Source: http://www.lascon.co.uk/hwd-raid.php

By vichhaiy Posted in SNA Tagged

Samsung plans Galaxy S5 by April

Samsung Electronics Co will release its Galaxy S5 smartphone by April and is studying the use of eye scanner technology for the first time, as it readies the high-end handset to compete with Apple Inc’s iPhones.

The S5 will be paired with a new wearable device that will be an evolution of the Galaxy Gear smartwatch, Lee Young Hee, executive vice-president of the company’s mobile business, had said on Monday. Samsung, which posted profit this week that missed analyst estimates, will debut the new products together as it also boosts marketing of tablet computers.

"We’ve been announcing our first flagship model in the first half of each year, around March and April, and we are still targeting for release around that time," Lee said. "When we release our S5 device, you can also expect a Gear successor with more advanced functions, and the bulky design will also be improved."

Samsung, which sells one of every three smartphones globally, is adding new features and models to fend off Apple in the high-end market and Chinese makers luring budget customers with handsets for $100. Asia’s biggest technology company will announce at least one other wearable device this year, Lee said without elaborating.

Samsung registered a design in South Korea in October for eyeglasses that can show information from a smartphone and enable users to take calls.

Fingerprint reader
Sales of the S4, the company’s current marquee handset, slowed after Apple released the iPhone 5s and 5c in September.

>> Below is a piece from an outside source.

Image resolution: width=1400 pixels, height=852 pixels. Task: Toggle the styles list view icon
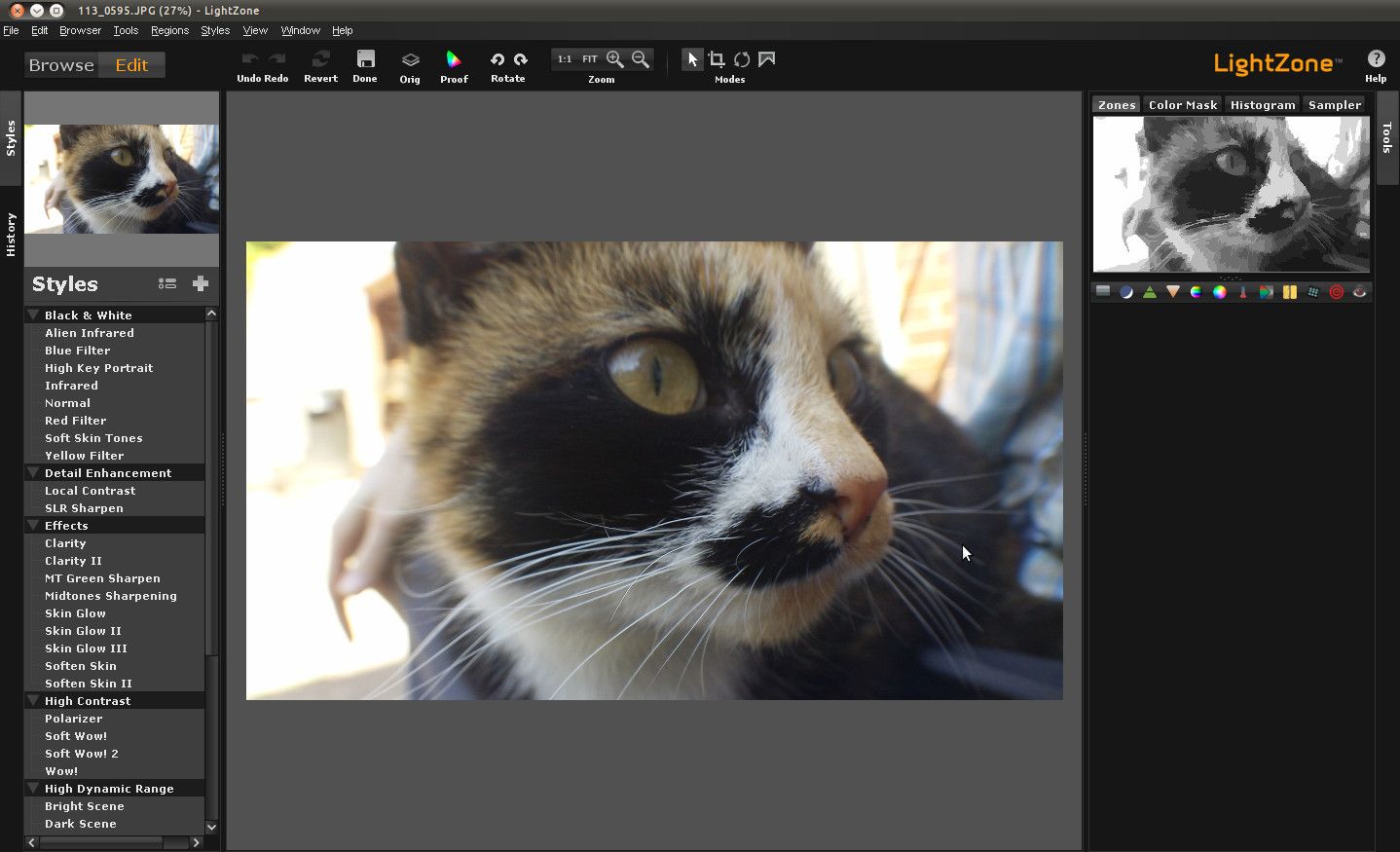(x=167, y=283)
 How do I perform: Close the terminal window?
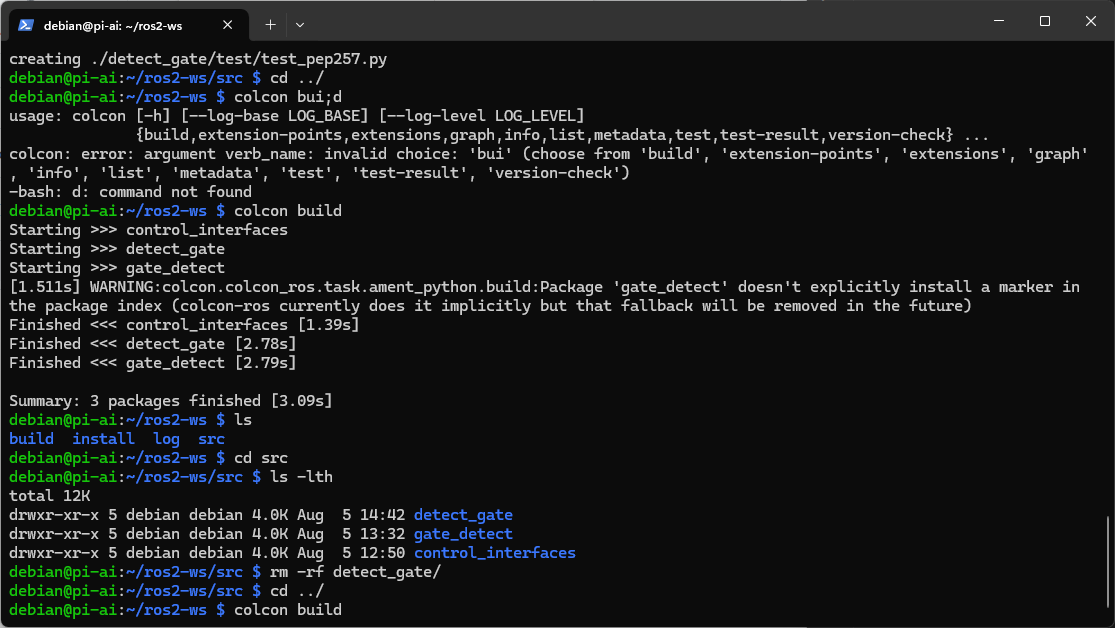point(1090,21)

The 5s includes a fingerprint-identity sensor, and Samsung is considering using an eye scanner in its top-end smartphones.

"Many people are fanatical about iris recognition technology," Lee said at the International Consumer Electronics Show in Las Vegas. "We are studying the possibility but can’t really say whether we will have it or not on the S5."

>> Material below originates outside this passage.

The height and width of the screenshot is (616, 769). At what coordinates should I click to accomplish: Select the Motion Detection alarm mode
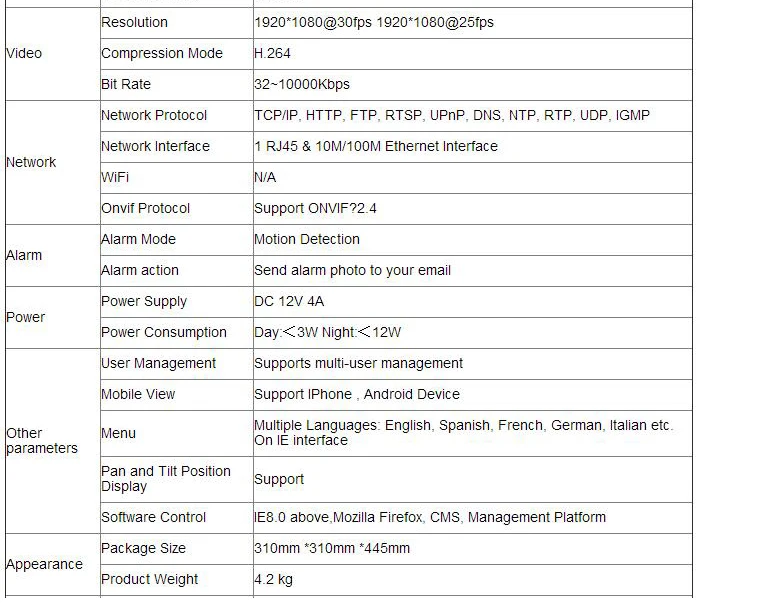(307, 239)
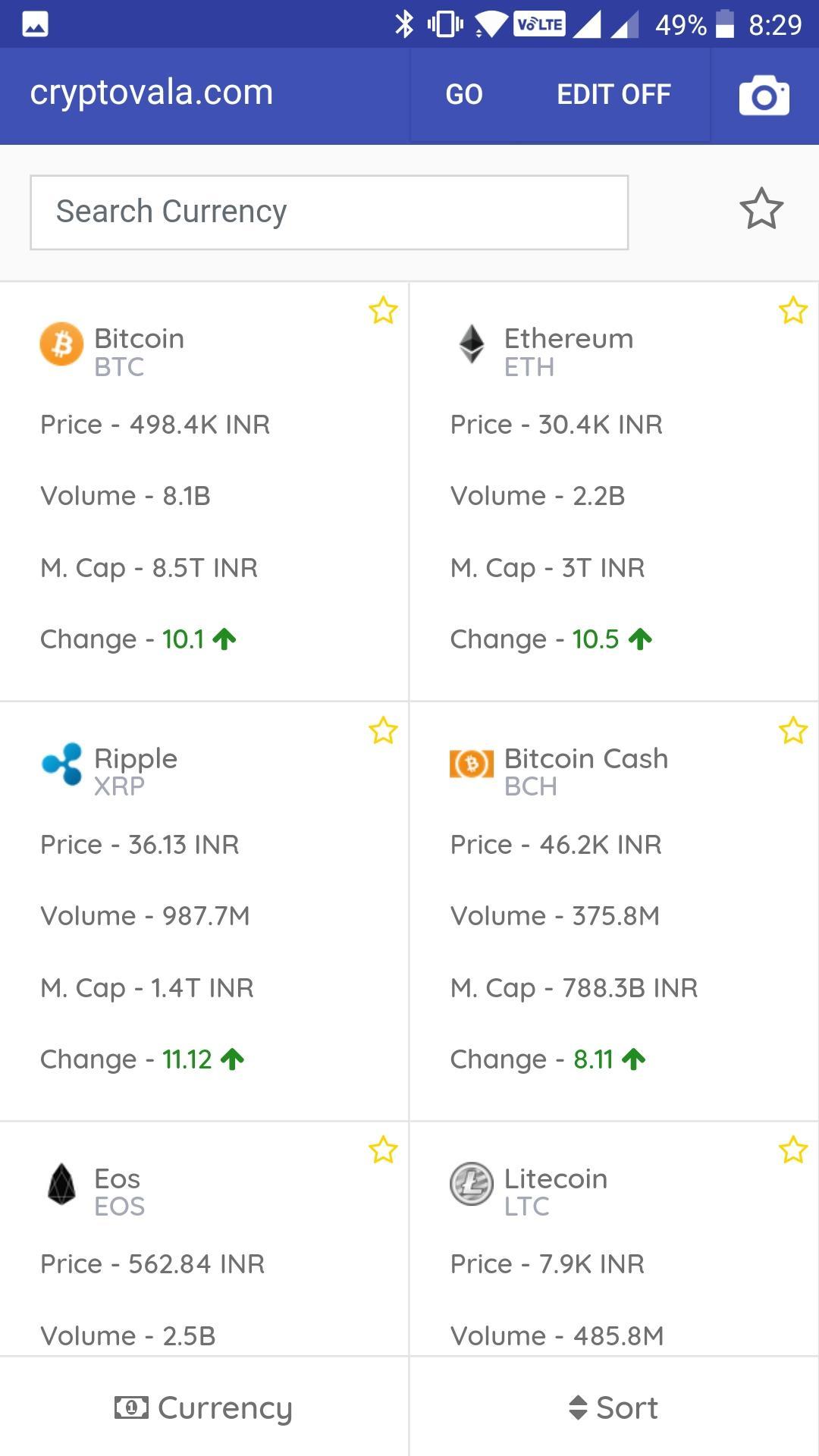Tap the Bitcoin logo icon
Image resolution: width=819 pixels, height=1456 pixels.
point(61,344)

Suwon, South Korea-based Samsung this week posted its first profit decline in nine quarters as high-end handset growth slowed and the company paid employee bonuses. Operating profit was 8.3 trillion won ($7.8 billion) in the three months ended December, falling from 9 trillion won a year earlier, the company said.

Shares of Samsung have dropped 11 per cent from its closing price on December 23 as analysts scaled back projections for high- end handsets, erasing about $22 billion of the company’s market value. Samsung shipped 13 million units of the S4 in the fourth quarter, down from 17 million in the previous three months, Daewoo Securities Co said in a December 23 report.

New design
"The release of the S5 will be very important to Samsung," Lee Seung Woo, an analyst at IBK Securities Co, said by phone on Thursday. "Competition is going to intensify, and it’s not going to be an easy year for the company."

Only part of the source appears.